Want to Do DEI Right? Ask Yourself These 5 Questions
Bethaney Wilkinson, founder of The Diversity Gap, shares how to make your diversity, equity and inclusion strategy sustainable and effective.
Introduction by Adenike Olanrewaju
Illustration by Richard A. Chance

In the current social climate, it seems that everyone is trying to embed DEI practices into the way they do business, to varying degrees of success. This is not just a challenge for large corporations, but it’s also one that even small Black-owned businesses should keep top of mind at all points in their business journey and across all industries.

But how can entrepreneurs know that they’re taking the right steps toward useful, impactful DEI efforts? We got the answers from Bethaney Wilkinson, a leading expert in diversity, equity and inclusion who educates business leaders and entrepreneurs on how best to implement mindful, values-driven DEI work in their lines of work.

In an interview with Adenike Olanrewaju for Bloom Season, Wilkinson shares 5 questions all Black business owners must answer as they attempt to incorporate sustainable, effective DEI practices.

5 Questions for sustainable and effective DEI Work
What is my DEI story?

Leaders also don’t always have clarity about their ‘why.’ In the cultural environment we’re in now, it’s easy to hang your hat on the DEI thing because that’s what everyone is talking about; but that’s just not sustainable. Leaders need to have real clarity about their purpose for pursuing diversity, equity, and inclusion so they’re able to show up in the work for the long haul.

One of the first gaps I often see is a business or a leader underestimating just how much time and how many resources are required to go against the grain to create a truly diverse and inclusive and equitable work culture. It’s not a standard business practice so it takes a lot of time, innovation, commitment, and creativity on leadership’s part to incorporate these new practices.

One way to clarify your DEI story is to pay attention to organizations that are doing DEI 'right.' The organizations that I follow that I think are doing the best are often led by women of color. One organization is Creative Reaction Lab. It’s based in St. Louis and is founded by a Black woman named Antionette Carroll. Another is called Liberated Together. It’s located in the Bay Area and is led by Erna Kim Hackett, a biracial Korean woman. I find their work to be the most inspiring and comprehensive because they amplify the needs and perspectives of queer women of color and nonbinary people. I find that those spaces really push us to be better and help to provide a lot of vision and direction in my own DEI practice.

### JOB A
Repeat the DEI article word for word.

### DATA FOR THE TASK

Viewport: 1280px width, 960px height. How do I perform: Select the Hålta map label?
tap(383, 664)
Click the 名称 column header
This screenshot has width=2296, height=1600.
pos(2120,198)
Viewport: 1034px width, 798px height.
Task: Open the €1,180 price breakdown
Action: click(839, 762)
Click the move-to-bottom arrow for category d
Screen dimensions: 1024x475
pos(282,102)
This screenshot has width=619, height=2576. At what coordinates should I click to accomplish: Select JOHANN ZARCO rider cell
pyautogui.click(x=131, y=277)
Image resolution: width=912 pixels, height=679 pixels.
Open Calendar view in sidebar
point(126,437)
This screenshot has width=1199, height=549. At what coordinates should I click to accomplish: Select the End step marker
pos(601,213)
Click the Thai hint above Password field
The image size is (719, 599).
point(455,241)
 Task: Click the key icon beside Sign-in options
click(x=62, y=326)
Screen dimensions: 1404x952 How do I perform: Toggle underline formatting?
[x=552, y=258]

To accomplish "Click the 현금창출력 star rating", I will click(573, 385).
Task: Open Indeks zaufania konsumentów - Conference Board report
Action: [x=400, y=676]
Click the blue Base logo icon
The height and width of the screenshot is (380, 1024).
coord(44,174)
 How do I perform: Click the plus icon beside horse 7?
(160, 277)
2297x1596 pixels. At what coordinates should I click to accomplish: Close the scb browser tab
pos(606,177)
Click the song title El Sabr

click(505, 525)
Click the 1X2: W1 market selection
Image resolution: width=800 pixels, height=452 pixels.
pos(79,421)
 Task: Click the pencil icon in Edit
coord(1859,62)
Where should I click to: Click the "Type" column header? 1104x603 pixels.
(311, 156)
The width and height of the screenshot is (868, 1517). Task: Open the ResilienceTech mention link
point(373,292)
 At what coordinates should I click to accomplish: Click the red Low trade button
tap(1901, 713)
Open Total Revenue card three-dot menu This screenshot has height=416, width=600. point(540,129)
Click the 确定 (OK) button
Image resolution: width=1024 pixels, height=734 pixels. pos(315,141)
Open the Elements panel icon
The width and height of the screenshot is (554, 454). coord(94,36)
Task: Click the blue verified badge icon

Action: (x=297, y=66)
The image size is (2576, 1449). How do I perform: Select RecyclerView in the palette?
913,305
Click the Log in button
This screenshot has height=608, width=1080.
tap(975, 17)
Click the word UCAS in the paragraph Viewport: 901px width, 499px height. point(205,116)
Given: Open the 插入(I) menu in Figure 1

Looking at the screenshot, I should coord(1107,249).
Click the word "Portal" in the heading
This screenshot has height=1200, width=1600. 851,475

### JOB B
Reproduce everything from the first of the entries down to the line containing "coord(1859,62)", keeping both of those lines.

### WRITTEN REPLY A
Want to Do DEI Right? Ask Yourself These 5 Questions
Bethaney Wilkinson, founder of The Diversity Gap, shares how to make your diversity, equity and inclusion strategy sustainable and effective.
Introduction by Adenike Olanrewaju
Illustration by Richard A. Chance

In the current social climate, it seems that everyone is trying to embed DEI practices into the way they do business, to varying degrees of success. This is not just a challenge for large corporations, but it’s also one that even small Black-owned businesses should keep top of mind at all points in their business journey and across all industries.

But how can entrepreneurs know that they’re taking the right steps toward useful, impactful DEI efforts? We got the answers from Bethaney Wilkinson, a leading expert in diversity, equity and inclusion who educates business leaders and entrepreneurs on how best to implement mindful, values-driven DEI work in their lines of work.

In an interview with Adenike Olanrewaju for Bloom Season, Wilkinson shares 5 questions all Black business owners must answer as they attempt to incorporate sustainable, effective DEI practices.

5 Questions for sustainable and effective DEI Work
What is my DEI story?

Leaders also don’t always have clarity about their ‘why.’ In the cultural environment we’re in now, it’s easy to hang your hat on the DEI thing because that’s what everyone is talking about; but that’s just not sustainable. Leaders need to have real clarity about their purpose for pursuing diversity, equity, and inclusion so they’re able to show up in the work for the long haul.

One of the first gaps I often see is a business or a leader underestimating just how much time and how many resources are required to go against the grain to create a truly diverse and inclusive and equitable work culture. It’s not a standard business practice so it takes a lot of time, innovation, commitment, and creativity on leadership’s part to incorporate these new practices.

One way to clarify your DEI story is to pay attention to organizations that are doing DEI 'right.' The organizations that I follow that I think are doing the best are often led by women of color. One organization is Creative Reaction Lab. It’s based in St. Louis and is founded by a Black woman named Antionette Carroll. Another is called Liberated Together. It’s located in the Bay Area and is led by Erna Kim Hackett, a biracial Korean woman. I find their work to be the most inspiring and comprehensive because they amplify the needs and perspectives of queer women of color and nonbinary people. I find that those spaces really push us to be better and help to provide a lot of vision and direction in my own DEI practice.

### WRITTEN REPLY B
Viewport: 1280px width, 960px height. How do I perform: Select the Hålta map label?
tap(383, 664)
Click the 名称 column header
This screenshot has width=2296, height=1600.
pos(2120,198)
Viewport: 1034px width, 798px height.
Task: Open the €1,180 price breakdown
Action: click(839, 762)
Click the move-to-bottom arrow for category d
Screen dimensions: 1024x475
pos(282,102)
This screenshot has width=619, height=2576. At what coordinates should I click to accomplish: Select JOHANN ZARCO rider cell
pyautogui.click(x=131, y=277)
Image resolution: width=912 pixels, height=679 pixels.
Open Calendar view in sidebar
point(126,437)
This screenshot has width=1199, height=549. At what coordinates should I click to accomplish: Select the End step marker
pos(601,213)
Click the Thai hint above Password field
The image size is (719, 599).
point(455,241)
 Task: Click the key icon beside Sign-in options
click(x=62, y=326)
Screen dimensions: 1404x952 How do I perform: Toggle underline formatting?
[x=552, y=258]

To accomplish "Click the 현금창출력 star rating", I will click(573, 385).
Task: Open Indeks zaufania konsumentów - Conference Board report
Action: [x=400, y=676]
Click the blue Base logo icon
The height and width of the screenshot is (380, 1024).
coord(44,174)
 How do I perform: Click the plus icon beside horse 7?
(160, 277)
2297x1596 pixels. At what coordinates should I click to accomplish: Close the scb browser tab
pos(606,177)
Click the song title El Sabr

click(505, 525)
Click the 1X2: W1 market selection
Image resolution: width=800 pixels, height=452 pixels.
pos(79,421)
 Task: Click the pencil icon in Edit
coord(1859,62)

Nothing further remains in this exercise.